[Source excerpt]:
+-------+

Print

Print


> When I tackled Ebsco, I ran into issues of site authentication via
> cookies that were passed to the search gateway but not on to the client
> browser. Peter Binkley, at the University of Alberta recommended a proxy
> configuration to balance off this issue.  Essentially those connections
> would have to continue to operate inside a search gateway proxied session.

yeah...haven't really tackled passing the searches thru...that's why i
just tried to give the stable urls from the result lists if i could get
them....something to consider tho

> I don't know how the perl tools stack up in terms of parallel search
> streams.  The php/curl combination is purely serial and the last targets
> will time out if there is a tardy responder in the middle of the serial
> queue.

yeah....another reason for some of my decisions, esp. the iframe stuff;
not terribly pleased with it, but avoided the concurrency issue...

there is an extension to perl's LWP that allows parallel searching:

    http://www2.inf.ethz.ch/~langhein/ParallelUA/

haven't looked very closely, but would probably be another solution....

my main problem right now is the parsing....ugh, ugh...ugh....

> Art Rhyno, at the University of Windsor, suggested a parallel
> approach might be possible in a Cocoon environment.  This has the
> advantage of passing all the inbound HTML pages through JTidy and giving
> you the XHTML/XML compliant input stream you wanted (in most cases, even
> when the output from the target was some distance from compliance).

another possible solution....art's done some pretty cool things with
cocoon, but i haven't tried that kool-aid yet ;)

+-------+

[Provided information]:
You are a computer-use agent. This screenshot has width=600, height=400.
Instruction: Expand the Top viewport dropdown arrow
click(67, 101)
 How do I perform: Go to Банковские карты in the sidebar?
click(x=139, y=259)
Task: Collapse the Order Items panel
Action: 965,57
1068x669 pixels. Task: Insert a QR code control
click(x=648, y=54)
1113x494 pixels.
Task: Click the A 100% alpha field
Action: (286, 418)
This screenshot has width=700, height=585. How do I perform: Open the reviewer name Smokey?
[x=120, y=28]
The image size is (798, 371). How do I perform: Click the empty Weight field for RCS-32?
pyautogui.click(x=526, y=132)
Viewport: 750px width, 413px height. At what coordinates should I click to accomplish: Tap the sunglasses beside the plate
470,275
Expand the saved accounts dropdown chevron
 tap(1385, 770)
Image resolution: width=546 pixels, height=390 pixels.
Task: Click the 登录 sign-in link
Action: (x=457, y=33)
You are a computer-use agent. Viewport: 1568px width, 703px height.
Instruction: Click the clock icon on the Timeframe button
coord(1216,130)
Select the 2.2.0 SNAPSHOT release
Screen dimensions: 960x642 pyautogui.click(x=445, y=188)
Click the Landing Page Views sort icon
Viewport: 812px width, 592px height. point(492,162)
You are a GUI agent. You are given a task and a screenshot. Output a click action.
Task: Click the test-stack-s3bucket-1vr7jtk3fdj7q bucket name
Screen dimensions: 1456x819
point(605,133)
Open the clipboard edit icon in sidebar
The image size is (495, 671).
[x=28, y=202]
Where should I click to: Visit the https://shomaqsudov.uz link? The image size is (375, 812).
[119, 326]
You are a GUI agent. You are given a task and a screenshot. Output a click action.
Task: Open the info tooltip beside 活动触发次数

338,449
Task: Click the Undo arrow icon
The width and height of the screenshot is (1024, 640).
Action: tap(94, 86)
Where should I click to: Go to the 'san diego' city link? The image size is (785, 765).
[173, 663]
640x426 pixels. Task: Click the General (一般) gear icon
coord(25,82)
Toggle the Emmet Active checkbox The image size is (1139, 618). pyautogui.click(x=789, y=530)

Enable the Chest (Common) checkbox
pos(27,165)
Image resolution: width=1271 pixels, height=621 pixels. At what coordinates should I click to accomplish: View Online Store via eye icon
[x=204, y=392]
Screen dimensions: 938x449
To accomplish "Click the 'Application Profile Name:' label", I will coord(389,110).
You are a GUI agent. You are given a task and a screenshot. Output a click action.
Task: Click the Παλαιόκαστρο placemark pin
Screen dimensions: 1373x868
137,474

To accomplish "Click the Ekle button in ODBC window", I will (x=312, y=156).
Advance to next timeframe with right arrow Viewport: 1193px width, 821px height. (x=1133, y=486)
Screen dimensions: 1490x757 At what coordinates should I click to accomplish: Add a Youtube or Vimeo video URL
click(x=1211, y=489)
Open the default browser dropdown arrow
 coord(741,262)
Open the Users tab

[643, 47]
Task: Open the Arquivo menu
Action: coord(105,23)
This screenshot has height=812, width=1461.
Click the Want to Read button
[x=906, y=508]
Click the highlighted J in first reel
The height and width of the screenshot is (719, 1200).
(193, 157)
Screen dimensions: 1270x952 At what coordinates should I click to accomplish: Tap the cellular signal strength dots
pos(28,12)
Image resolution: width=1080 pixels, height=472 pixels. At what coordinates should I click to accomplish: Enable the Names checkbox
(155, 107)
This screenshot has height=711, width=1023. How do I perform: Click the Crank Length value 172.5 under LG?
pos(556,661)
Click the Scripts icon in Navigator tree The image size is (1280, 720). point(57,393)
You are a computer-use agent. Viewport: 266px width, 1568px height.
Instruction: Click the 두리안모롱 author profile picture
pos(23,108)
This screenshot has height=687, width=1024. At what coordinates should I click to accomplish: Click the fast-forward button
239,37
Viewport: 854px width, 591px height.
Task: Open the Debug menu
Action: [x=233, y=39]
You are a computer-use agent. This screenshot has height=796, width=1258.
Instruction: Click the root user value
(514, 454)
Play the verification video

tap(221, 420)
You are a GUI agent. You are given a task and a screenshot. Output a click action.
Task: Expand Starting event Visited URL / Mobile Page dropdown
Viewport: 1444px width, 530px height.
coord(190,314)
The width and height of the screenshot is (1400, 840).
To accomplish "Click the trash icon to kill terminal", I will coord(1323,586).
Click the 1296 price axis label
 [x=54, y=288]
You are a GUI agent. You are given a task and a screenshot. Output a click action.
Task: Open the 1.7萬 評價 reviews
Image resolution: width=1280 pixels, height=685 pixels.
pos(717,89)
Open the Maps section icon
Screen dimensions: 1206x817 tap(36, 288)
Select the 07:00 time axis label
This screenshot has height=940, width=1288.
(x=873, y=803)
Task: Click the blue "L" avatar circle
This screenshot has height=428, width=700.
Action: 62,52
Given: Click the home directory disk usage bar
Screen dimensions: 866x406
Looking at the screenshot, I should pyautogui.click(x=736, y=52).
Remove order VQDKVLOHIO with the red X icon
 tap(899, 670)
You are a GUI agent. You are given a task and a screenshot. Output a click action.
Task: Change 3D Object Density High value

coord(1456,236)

+-------+

[Tasks and exercises]:
**A)** Reproduce the stretch of the thread from "there is an" through "distance from compliance).", substituting "HTML Tidy" for "JTidy".
**B)** According to the thread, who recommended a proxy configuration to deal with the Ebsco cookie authentication issue, and at which institution?
**C)** List every programming language, library, and framework named in the thread.
The listing above has no connection to the thread.

[Exercise answers]:
**A)**
there is an extension to perl's LWP that allows parallel searching:

    http://www2.inf.ethz.ch/~langhein/ParallelUA/

haven't looked very closely, but would probably be another solution....

my main problem right now is the parsing....ugh, ugh...ugh....

> Art Rhyno, at the University of Windsor, suggested a parallel
> approach might be possible in a Cocoon environment.  This has the
> advantage of passing all the inbound HTML pages through HTML Tidy and giving
> you the XHTML/XML compliant input stream you wanted (in most cases, even
> when the output from the target was some distance from compliance).

**B)** Peter Binkley, at the University of Alberta.

**C)** Perl, PHP, cURL, LWP, Cocoon, JTidy